TEXTO DE LEITURA:

• • • •

Por conseguinte, conclui-se que os AA., enquanto peritos avaliadores ou árbitros da lista oficial de peritos, exercem “funções públicas”, nos termos e para os efeitos previstos nos artigos 78.º e 79.º da atual versão do Estatuto da Aposentação.
Assim tendo decidido o 1.º R., nenhum erro sobre os pressupostos de facto e de direito se pode assacar ao ato administrativo impugnado, que, deste modo, se deve manter na ordem jurídica, mais se dizendo, em consequência, que não se mostra ofendido o invocado princípio da legalidade.
Para terminar, também não se vê sinal de ter sido violado o princípio da boa-fé, porquanto, não é pelo facto do 1.º R. não ter anteriormente solicitado aos AA. a autorização para o exercício de funções periciais ou arbitrais que agora está impedido de o fazer, posto que, o 1.º Impetrado está sempre a tempo de fazer cumprir a lei, reparando a ilegalidade anterior, devendo fazê-lo, na verdade, sob pena de ser ele próprio a incumprir o aventado princípio da legalidade.
Aliás, a predita autorização não é nenhuma novidade que haja sido trazida somente pelo DL n.º 137/2010, de 28/12, dado que, já na versão original do EA (DL n.º 498/72, de 09/12) era exigida a autorização do “Conselho de Ministros”. A diferença, é que desde a versão de 2005 a autorização passou a depender de “interesse público excecional”.
Vejamos então.
Os artigos 78º e 79º do Estatuo da Aposentação foram alterados pelo Decreto-Lei n.º 237/2010, de 28 de Dezembro, tendo sido dada a seguinte redacção:
Artigo 78º
1 — Os aposentados não podem exercer funções públicas remuneradas para quaisquer serviços da administração central, regional e autárquica, empresas públicas, entidades públicas empresariais, entidades que integram o sector empresarial regional e municipal e demais pessoas colectivas públicas, excepto quando haja lei especial que o permita ou quando, por razões de interesse público excepcional, sejam autorizados pelos membros do governo responsáveis pelas áreas das finanças e da Administração Pública.
2 — Não podem exercer funções públicas nos termos do número anterior:
a) Os aposentados que se tenham aposentado com fundamento em incapacidade;
b) Os aposentados por força de aplicação da pena disciplinar de aposentação compulsiva.
3 — Consideram -se abrangidos pelo conceito de exercício de funções:
a) Todos os tipos de actividade e de serviços, independentemente da sua duração, regularidade e forma de remuneração;
b) Todas as modalidades de contratos, independentemente da respectiva natureza, pública ou privada, laboral ou de aquisição de serviços.
…
Artigo 79.º
Cumulação de pensão e remuneração
1 — Os aposentados, bem como os referidos no n.º 6 do artigo anterior, autorizados a exercer funções públicas não podem cumular o recebimento da pensão com qualquer remuneração correspondente àquelas funções.
2 — Durante o exercício daquelas funções é suspenso o pagamento da pensão ou da remuneração, consoante a opção do aposentado.

• • • •

DADOS REGISTADOS:
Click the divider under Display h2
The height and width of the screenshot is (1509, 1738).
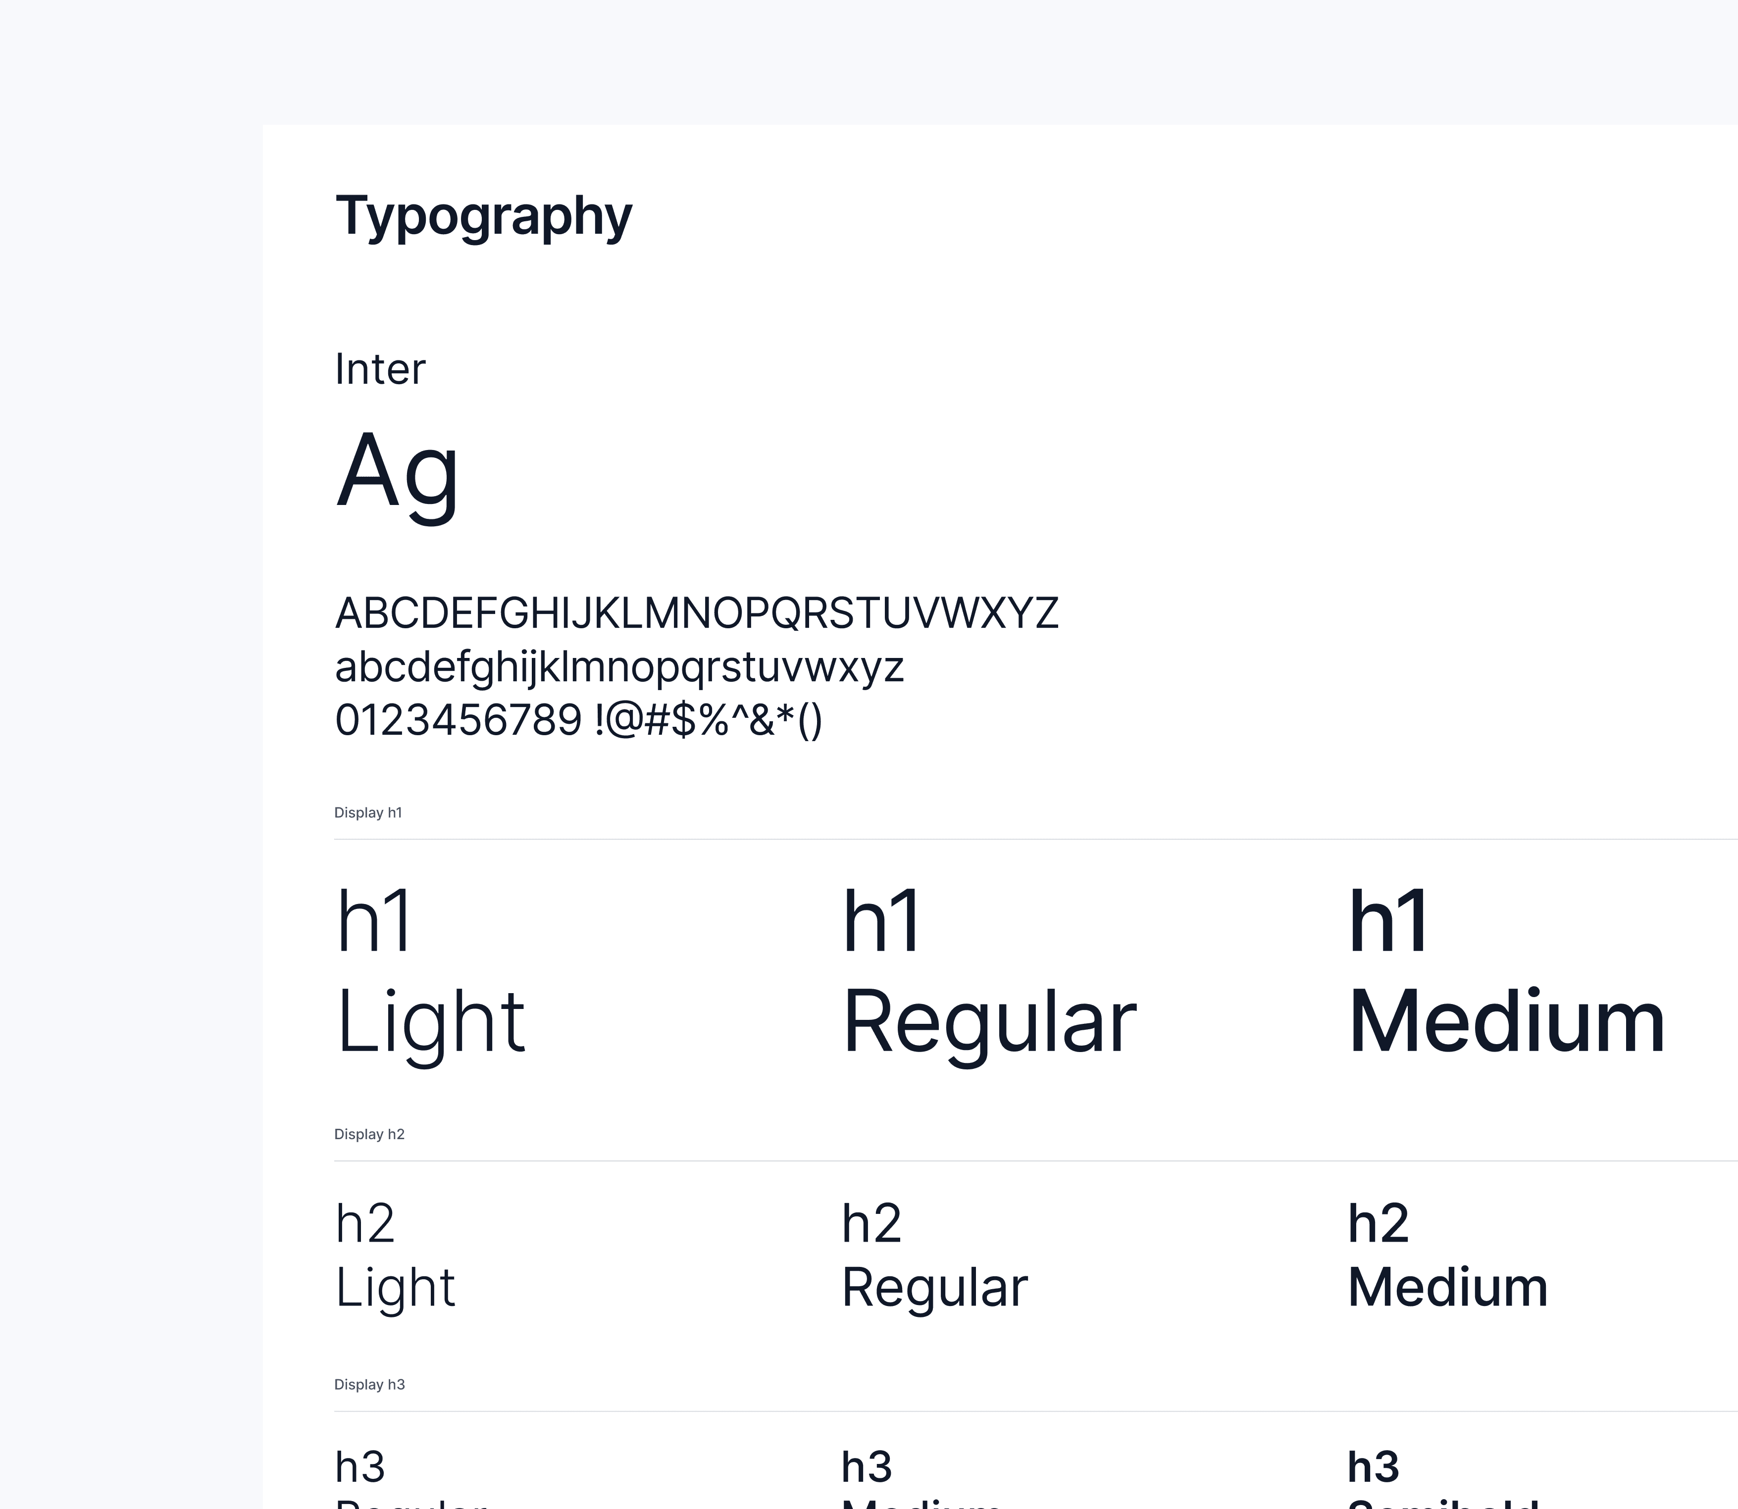click(1010, 1161)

• • • •

OBJETIVOS:
1. Diga se cada afirmação concorda com o texto de leitura, respondendo sim ou não e citando literalmente as palavras do texto que o decidem:
(a) Na versão original do Estatuto da Aposentação já se exigia a autorização do Conselho de Ministros.
(b) Quem se aposentou com fundamento em incapacidade pode exercer funções públicas se for autorizado.
(c) Um aposentado autorizado a exercer funções públicas pode receber em simultâneo a pensão e a remuneração dessas funções.
2. Responda, com base no texto de leitura, a estas perguntas:
(a) Desde que versão a autorização passou a depender de "interesse público excecional"?
(b) Que membros do governo podem autorizar um aposentado a exercer funções públicas remuneradas?
(c) Durante o exercício dessas funções, o que é suspenso?

RESPOSTAS POR TAREFA:
1.
(a) Sim: "já na versão original do EA (DL n.º 498/72, de 09/12) era exigida a autorização do “Conselho de Ministros”"
(b) Não: "Não podem exercer funções públicas nos termos do número anterior:" e "a) Os aposentados que se tenham aposentado com fundamento em incapacidade;"
(c) Não: "não podem cumular o recebimento da pensão com qualquer remuneração correspondente àquelas funções"

2.
(a) Desde a versão de 2005.
(b) Os membros do governo responsáveis pelas áreas das finanças e da Administração Pública.
(c) O pagamento da pensão ou da remuneração, consoante a opção do aposentado.